Listed companies increased their headcount by 2.8 per cent in the year. These estimates are drawn from the audited annual financial statements of 2,623 listed companies for the financial year 2019-20 available in CMIE’s Prowess database. These companies employed 8.2 million people during the year.

The 2.8 per cent increase in employment by these listed companies is heartening. Overall employment had grown by only 0.6 per cent during the year according to CMIE’s Consumer Pyramids Household Survey. And, the count of salaried employees had declined by 2 per cent from 87.7 million in 2018-19 to 85.9 million in 2019-20. Listed companies did much better on providing additional jobs than the rest of the economy.

These companies provide better quality jobs and so it is particularly reassuring to see these jobs grow faster than the overall growth of jobs in India. In 2018-19, overall salaried jobs grew by 0.1 per cent according to CPHS but the listed Prowess companies saw a growth of 5.2 per cent in employment. Earlier, in 2017-18, while CPHS showed a 1.6 per cent increase in salaried jobs, Prowess showed a 2.6 per cent increase in jobs. This is an encouraging feature of the kind of jobs growing in India. Currently, jobs in listed Prowess companies account for less than ten per cent of all salaried jobs.

Quarterly financial statements of listed companies indicate a substantial deterioration of employment conditions during the first half of 2020-21.
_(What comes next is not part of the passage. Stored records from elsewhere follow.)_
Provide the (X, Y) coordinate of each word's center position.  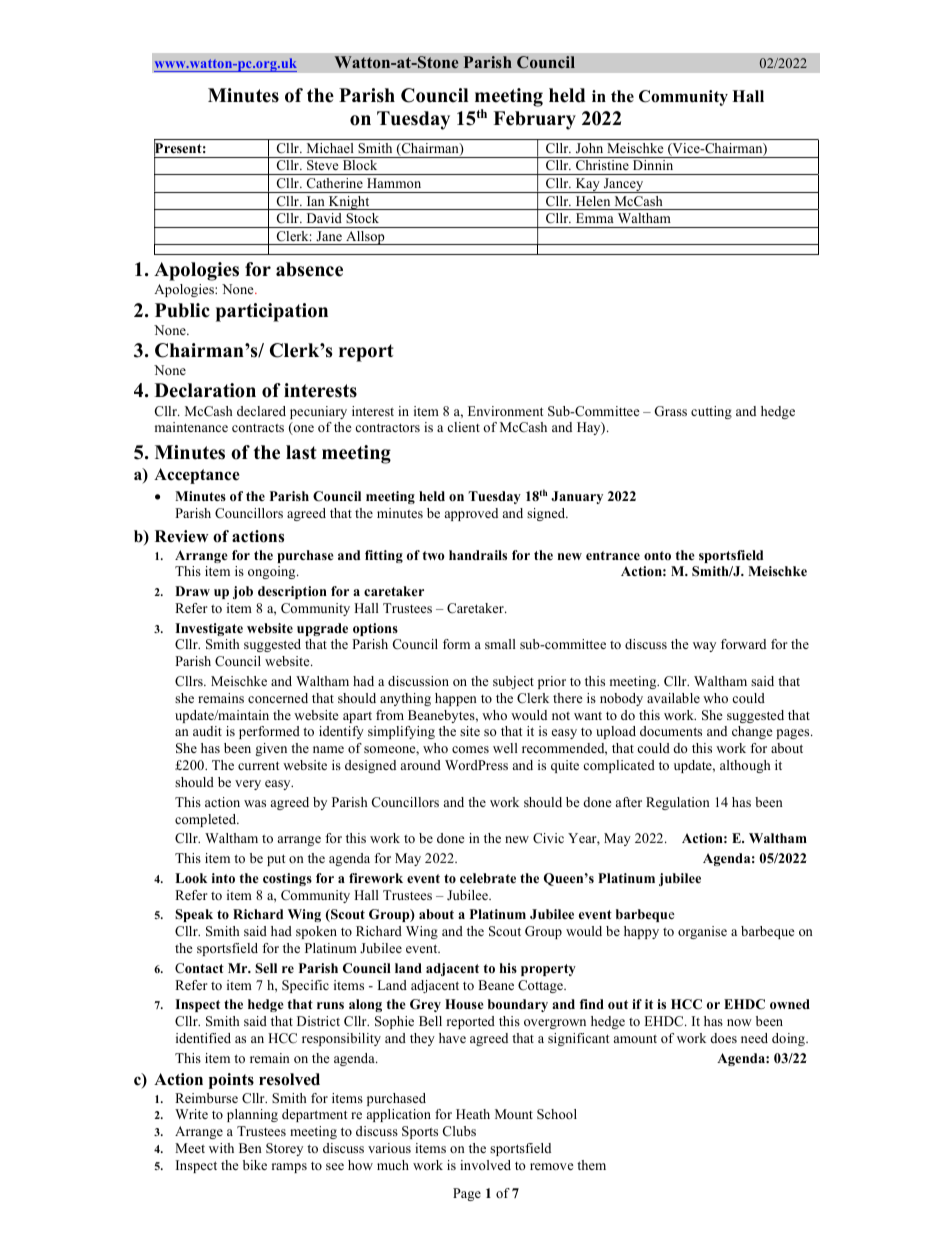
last (301, 452)
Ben (250, 1148)
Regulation (678, 803)
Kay (587, 185)
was (255, 803)
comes (470, 749)
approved (471, 514)
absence (309, 269)
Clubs (459, 1131)
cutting (711, 412)
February (534, 120)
In the first quarter of 2020-21 which ended in June 2020, their nominal wage bill recorded its lowest year-on-year growth of 2.2 per cent. Quarterly financial statements are usually available for around 4,500 companies per quarter. Results for the second quarter, ended September 2020 are still flowing in. As of November 8, data for 1,314 companies were available in the Prowess database. These indicate that the wage bill grew by 6.5 per cent during this quarter. Given that companies whose performance is relatively poor tend to delay releasing their financial statements, it is likely that the growth in wages seen thus far could deteriorate in the coming weeks as the sample size rises to more than 4,000. Nevertheless, it may be fair to assume an improvement in the growth in the wage bill compared to the 2.2 per cent growth recorded in the first quarter.

It is likely that the year-on-year growth in the wage bill of listed companies during the first half of 2020-21 could be between 3 and 4 per cent. This, of course, would be its worst record in decades. A 3-4 per cent increase in nominal wages implies a fall in real wages because inflation has been around 6.8 per cent during this period. It is possible that real wages fell by 3 per cent in the listed companies of India.

Employment data is not available systematically for all listed companies in their quarterly financial statements like they are available in their audited annual financial statements. As a result, we cannot comment with confidence on the employment trend in these companies during 2020-21. But, we may conjecture that even listed companies must have seen substantial job losses in the first half of 2020-21.

If part of the 3-4 per cent fall in real wages is the result of a fall in the wage rate (a fair assumption), then the fall in employment in listed companies is likely to be less than 3 per cent during the first half. This reflects remarkable resilience of jobs in the listed companies even during the lockdown. This is particularly encouraging because according to CPHS the fall in salaried jobs during the first half was of the order of 20 per cent. Apparently, the fall in salaried jobs happened mostly in unlisted companies and in the unorganised sector where 90 per cent of such jobs exist.